Manolito pulled back and once again looked warily around him, this time scanning above and below ground, quartering the region thoroughly. There were shadows only, nothing flesh and blood to indicate an enemy close. He had to get ahold of himself and figure out what was happening before the trap was sprung-and he was certain there was a trap and he was close to being truly caught.

Throughout his time hunting the vampire, Manolito had been wounded and poisoned on many occasions, but still he'd survived because he'd always used his brain. He was cunning and shrewd and very intelligent. No vampire or mage would best him, sick or not. If he was hallucinating, he had to find a way out of the spell to protect himself.

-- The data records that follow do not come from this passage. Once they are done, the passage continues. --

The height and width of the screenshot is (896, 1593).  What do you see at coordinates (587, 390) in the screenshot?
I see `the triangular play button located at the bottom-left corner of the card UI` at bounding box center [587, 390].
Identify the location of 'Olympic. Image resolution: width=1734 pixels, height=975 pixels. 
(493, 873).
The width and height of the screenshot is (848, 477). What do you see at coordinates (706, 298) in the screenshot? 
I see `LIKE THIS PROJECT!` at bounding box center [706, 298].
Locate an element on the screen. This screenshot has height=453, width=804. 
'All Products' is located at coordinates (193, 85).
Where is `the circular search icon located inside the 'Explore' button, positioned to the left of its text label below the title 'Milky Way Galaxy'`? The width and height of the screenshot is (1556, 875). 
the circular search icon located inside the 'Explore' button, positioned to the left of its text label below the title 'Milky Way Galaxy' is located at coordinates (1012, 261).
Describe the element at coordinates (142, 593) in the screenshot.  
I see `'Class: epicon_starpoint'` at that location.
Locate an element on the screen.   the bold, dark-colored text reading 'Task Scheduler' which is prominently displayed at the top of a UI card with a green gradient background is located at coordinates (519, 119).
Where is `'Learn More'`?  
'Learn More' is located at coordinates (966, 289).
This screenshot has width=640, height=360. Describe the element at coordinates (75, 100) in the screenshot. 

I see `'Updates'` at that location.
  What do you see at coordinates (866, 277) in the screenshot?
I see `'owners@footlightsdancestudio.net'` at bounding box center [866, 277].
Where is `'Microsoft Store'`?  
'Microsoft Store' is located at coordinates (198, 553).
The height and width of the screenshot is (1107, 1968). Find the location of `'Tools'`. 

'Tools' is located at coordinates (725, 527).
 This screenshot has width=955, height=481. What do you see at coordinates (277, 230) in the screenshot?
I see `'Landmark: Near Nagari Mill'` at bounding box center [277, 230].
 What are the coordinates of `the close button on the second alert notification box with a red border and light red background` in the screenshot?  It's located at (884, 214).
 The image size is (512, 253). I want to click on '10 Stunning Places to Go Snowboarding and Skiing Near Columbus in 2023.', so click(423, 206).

Shadows moved in his mind, dark and evil. He looked around him at the growth of the jungle, and instead of seeing a welcoming home, he saw the same shadows moving-reaching-trying to grasp him with greedy claws. Things moved, banshees wailed, unfamiliar creatures gathered in the bushes and along the ground.

It made no sense, not for one of his kind. The night should have welcomed him-soothed him. Enfolded him in its rich blanket of peace. The night had always belonged to him-to his kind. Information should have flooded him with each breath he took into his body, but instead his mind played tricks, saw things that couldn't be there. He could hear a dark symphony of voices calling to him, the sounds swelling in volume until his head pounded with moans and pitiful cries. Bony fingers brushed at his skin, spider legs crawled over him so that he twisted left and right, flailing his arms, slapping at his chest and back, brushing vigorously in an effort to dislodge the invisible webs that seemed to stick to his skin.

He shuddered again and forced air through his lungs. He had to be hallucinating, caught in the trap of a master vampire. If that was the case, he couldn't call on his brothers for aid until he knew if he was bait to draw them into the web as well.